Clear Channel, of course.
Clear Channel Communications has long been the company that the music industry loves to loathe, so aggressively dominant as the nation's biggest radio broadcaster that some critics refer to it as the Microsoft of music. Now, though, Clear Channel finds itself fending off a new set of accusations: that the company is using its considerable market power to drum up support for the war in Iraq, while muzzling musicians who oppose it.
The company's executives insist they have no political agenda, and even some of its most outspoken business antagonists say many of the latest accusations do not stand up to scrutiny. But the criticism has grown sufficiently loud that Clear Channel hired a crisis communications firm last week to help it handle the uproar.
One former Clear Channel executive said that the company's rapid rise — from 43 radio stations only eight years ago to more than 1,200 now — had not prepared it for the bruising life at the top of the industry. "They don't recognize the playing field they are playing on now," this person said.
The critics, whose views have been expressed in newspaper articles and columns, and on Salon.com and other Web sites, cite an unusual series of pro-military rallies drummed up by Glenn Beck, whose talk show is syndicated by Premiere Radio Networks, a Clear Channel subsidiary. He has convened the rallies in part to counter antiwar comments by celebrities.
The company's critics also point out that some Clear Channel country music stations stopped playing the Dixie Chicks earlier this month after the group's lead singer, Natalie Maines, told fans during a London concert, "We're ashamed the president of the United States is from Texas."
Clear Channel's opponents either imply or say outright that Clear Channel has taken these steps to build support within the Bush administration at a time the Federal Communications Commission is considering regulations over how many radio stations a single company can own.
John Hogan, the president and chief executive of Clear Channel's radio division, dismissed the idea of a corporate political push as "laughable," saying, "I won't kid you and tell you that Clear Channel is above criticism, but the brush that is painting us as evil and mean-spirited, and with some sort of onerous political agenda is one that I have a hard time getting my arms around." Clear Channel, he said, is purely a company that builds audiences through entertainment so that advertisers can sell goods and services to them. "We're in the business of having the largest possible audience," Mr. Hogan said, not "the most politically unified audience."
[snip}
More difficult is explaining away the 18 "Rally for America!" events that had been held through last Friday at the urging of Mr. Beck and co-sponsored by one of his advertisers, Bills Khakis. Thirteen of those rallies were co-sponsored and promoted by local Clear Channel stations, including one held March 15 in Atlanta that was sponsored by Clear Channel's WGST and attended by an estimated 25,000 people. Further plans for rallies include events in Tampa; Lubbock, Tex.; and Dothan, Ala.

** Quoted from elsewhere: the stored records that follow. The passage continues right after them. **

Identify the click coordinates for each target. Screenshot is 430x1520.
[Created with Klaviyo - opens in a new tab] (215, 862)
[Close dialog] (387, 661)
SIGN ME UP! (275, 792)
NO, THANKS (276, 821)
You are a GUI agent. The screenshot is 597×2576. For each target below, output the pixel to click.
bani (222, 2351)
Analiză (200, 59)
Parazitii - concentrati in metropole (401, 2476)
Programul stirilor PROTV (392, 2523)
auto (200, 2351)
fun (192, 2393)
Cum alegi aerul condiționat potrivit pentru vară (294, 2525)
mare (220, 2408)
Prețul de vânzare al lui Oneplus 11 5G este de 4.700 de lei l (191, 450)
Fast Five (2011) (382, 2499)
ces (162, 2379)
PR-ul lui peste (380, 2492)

Such rallies are highly unusual, said a longtime radio executive at another company, who, citing Clear Channel's power, spoke on condition of anonymity. "It flies right in the face of the fact that the government has always said that radio stations should have a balanced view of what is going on, serve the public interest and not take sides," the executive said.
Clear Channel, which hired Brainerd Communicators, a financial communications and crisis-management firm, last week to help deal with the controversy, did not make Mr. Beck available for an interview. But in a draft op-ed article he circulated, Mr. Beck described the rallies as a grassroots response to his personal broadcast call to "Mr. and Mrs. America" to urge their local radio stations to hold rallies. "There is no corporate conspiracy, hidden agenda or grand design," he wrote. He derided criticism of his campaign as "a concerted media effort to marginalize the voices of patriotic Americans."